Dataset excerpts:
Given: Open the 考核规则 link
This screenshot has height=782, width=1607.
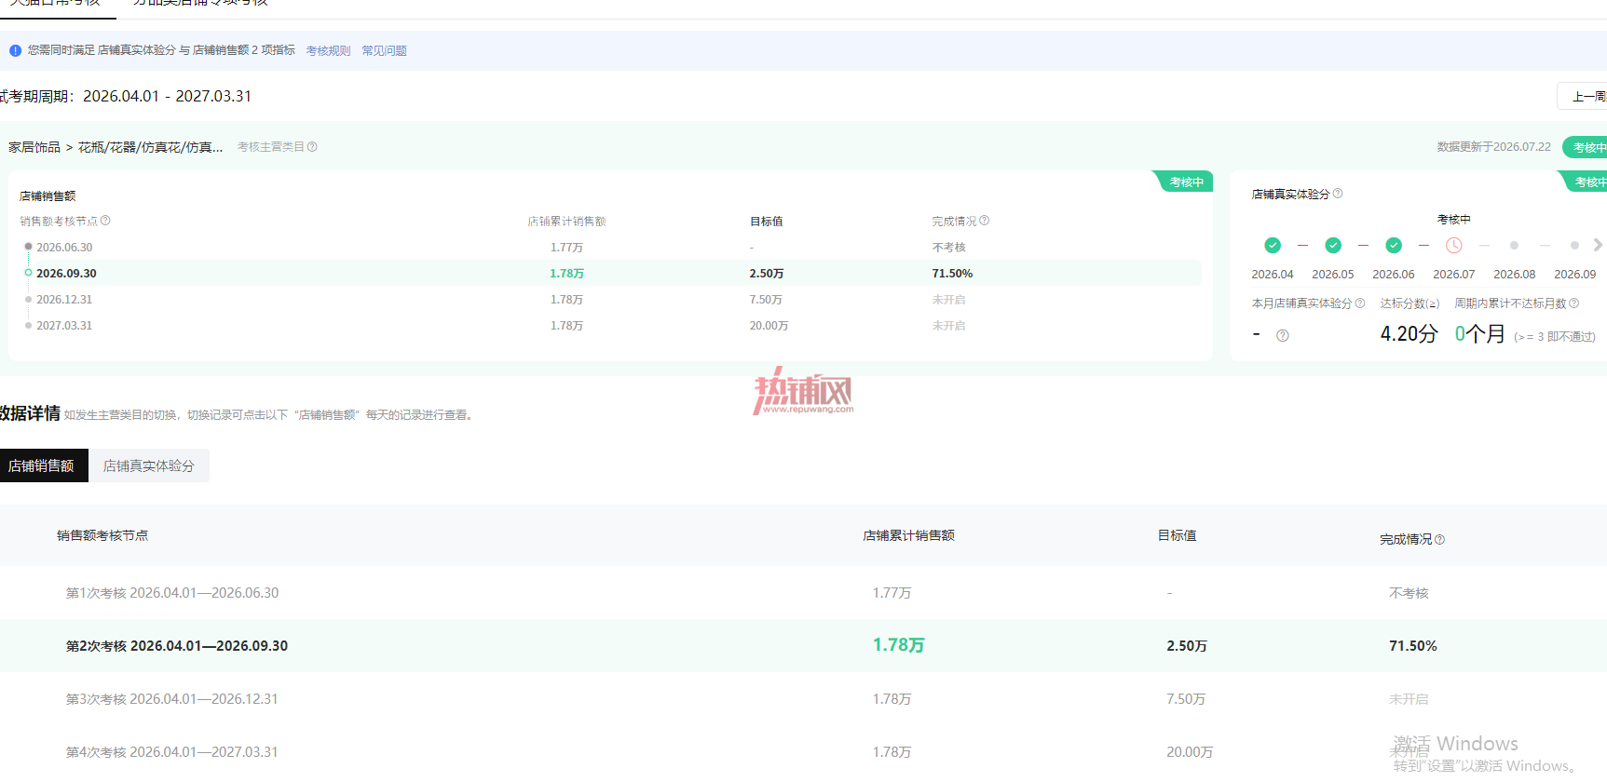Looking at the screenshot, I should 328,50.
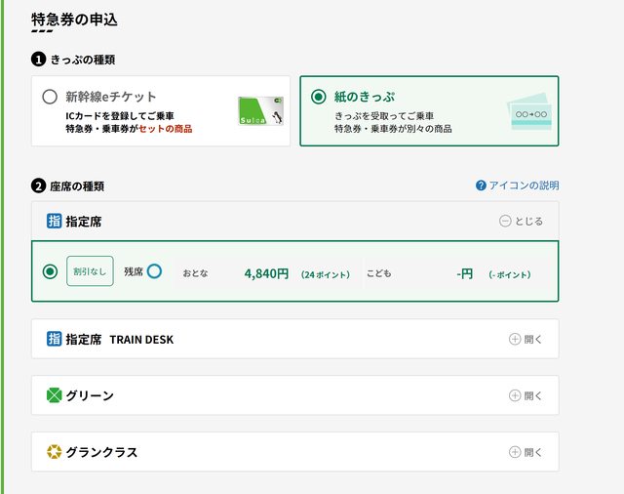624x494 pixels.
Task: Click the おとな 4,840円 price
Action: point(266,273)
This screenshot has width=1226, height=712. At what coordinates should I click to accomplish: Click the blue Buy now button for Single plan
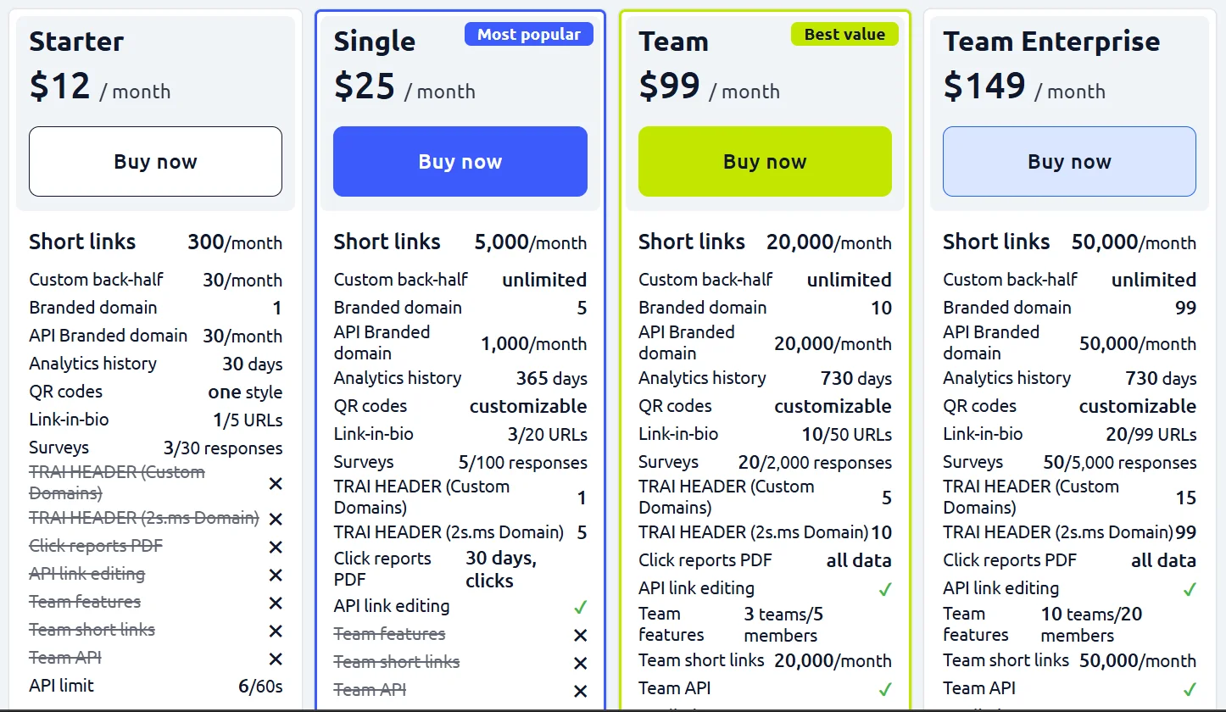tap(460, 162)
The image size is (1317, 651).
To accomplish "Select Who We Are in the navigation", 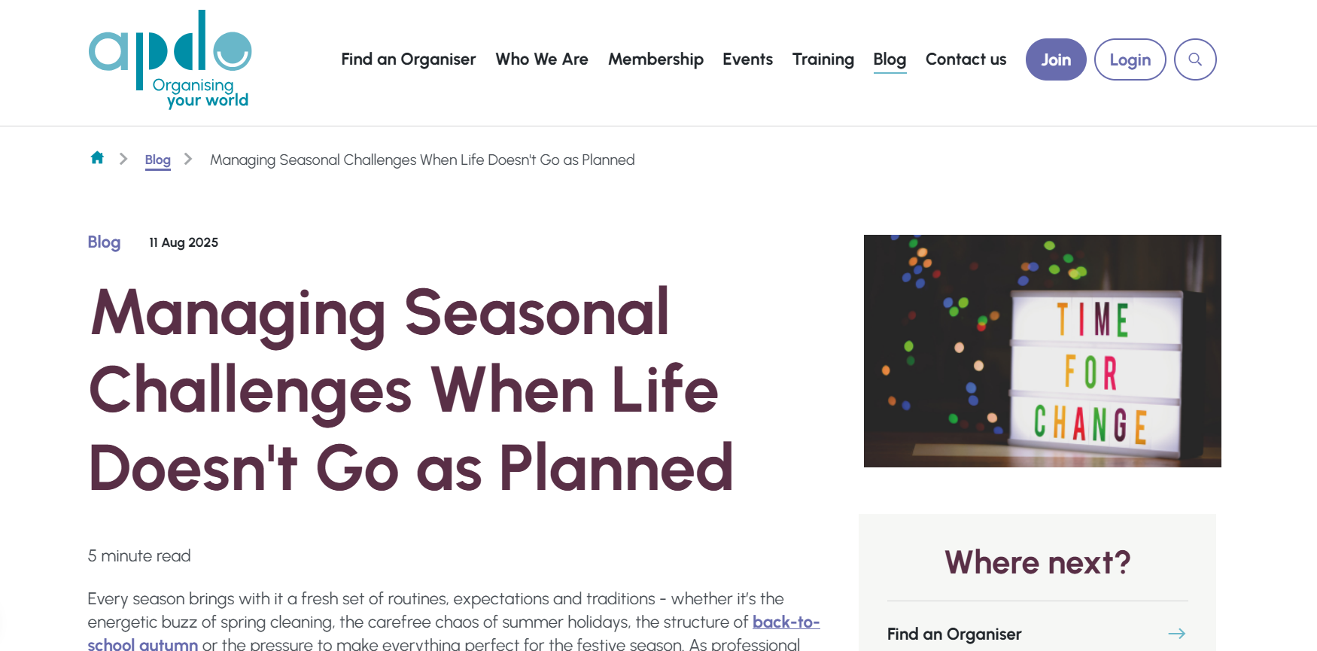I will (x=542, y=59).
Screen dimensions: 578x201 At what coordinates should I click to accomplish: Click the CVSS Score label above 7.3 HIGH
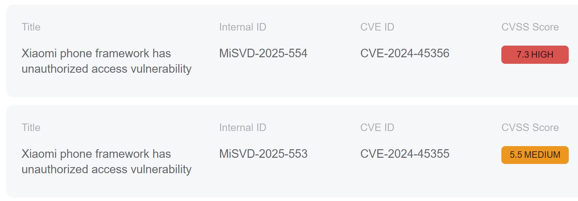tap(530, 27)
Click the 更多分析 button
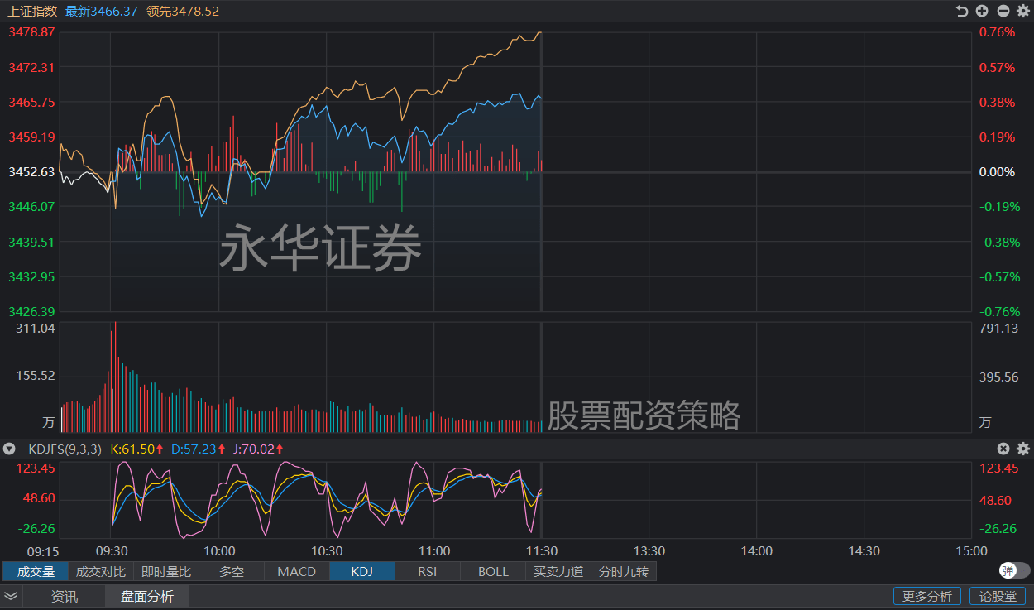Viewport: 1034px width, 610px height. (927, 596)
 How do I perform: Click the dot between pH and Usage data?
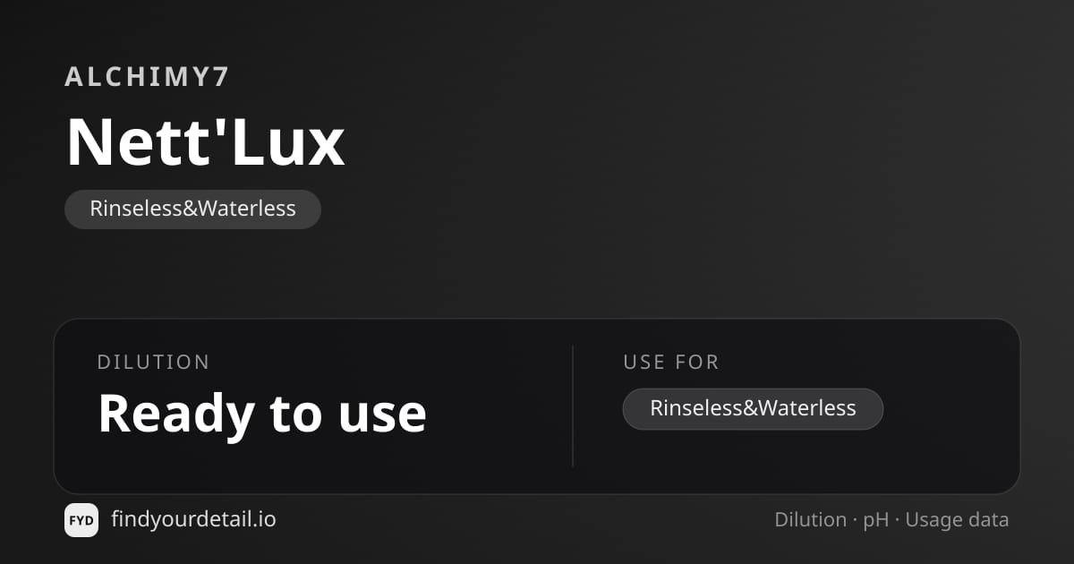(898, 521)
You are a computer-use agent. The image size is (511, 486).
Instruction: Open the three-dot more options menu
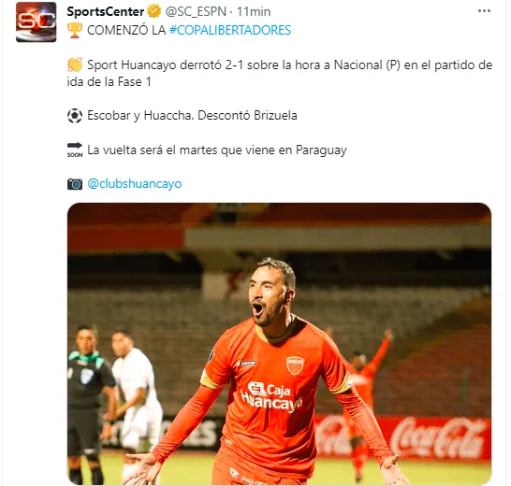click(484, 11)
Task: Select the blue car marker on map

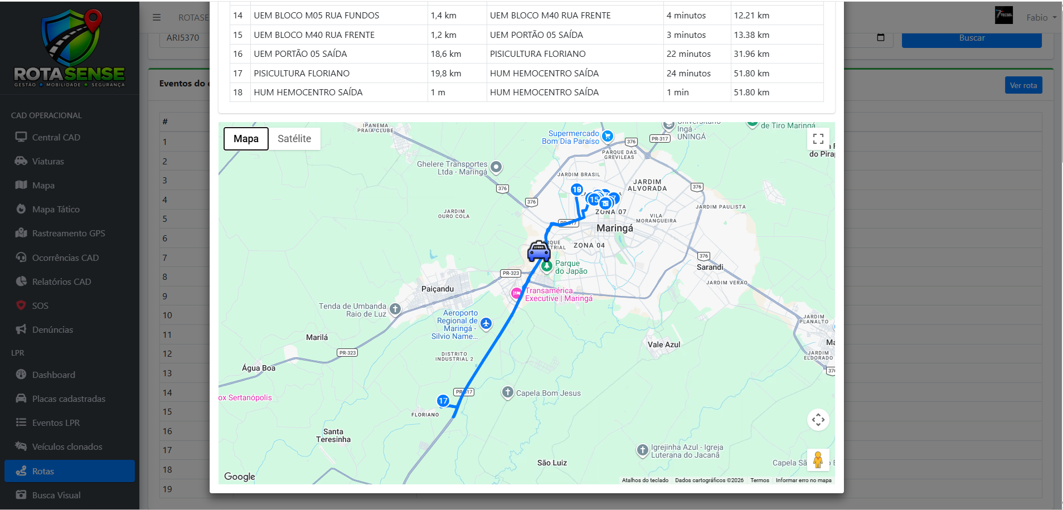Action: (x=539, y=252)
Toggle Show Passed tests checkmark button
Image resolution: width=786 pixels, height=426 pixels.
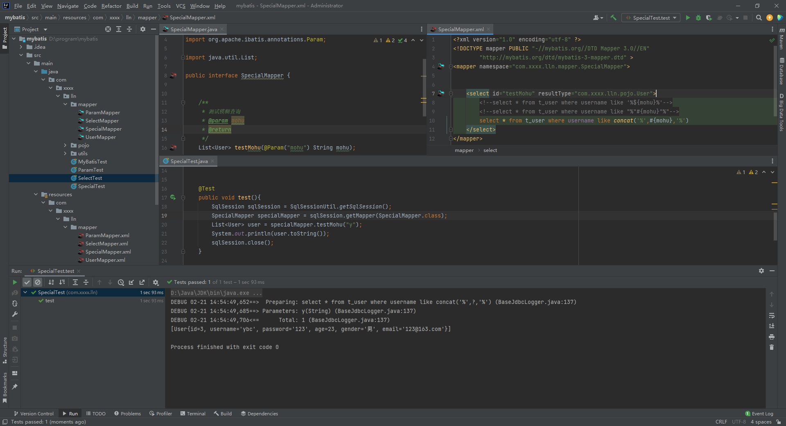click(x=27, y=282)
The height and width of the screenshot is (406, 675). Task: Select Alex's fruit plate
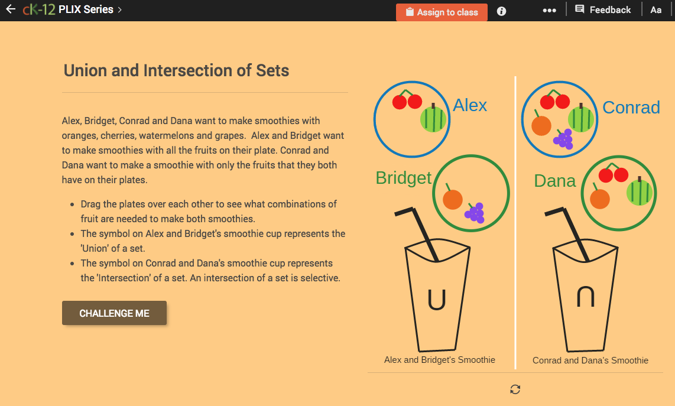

What to work on:
Every line that contains "size" should be copied out of the data.

Answer to this problem:
The image size is (1317, 651).
You are a computer-use agent. The image size is (511, 486).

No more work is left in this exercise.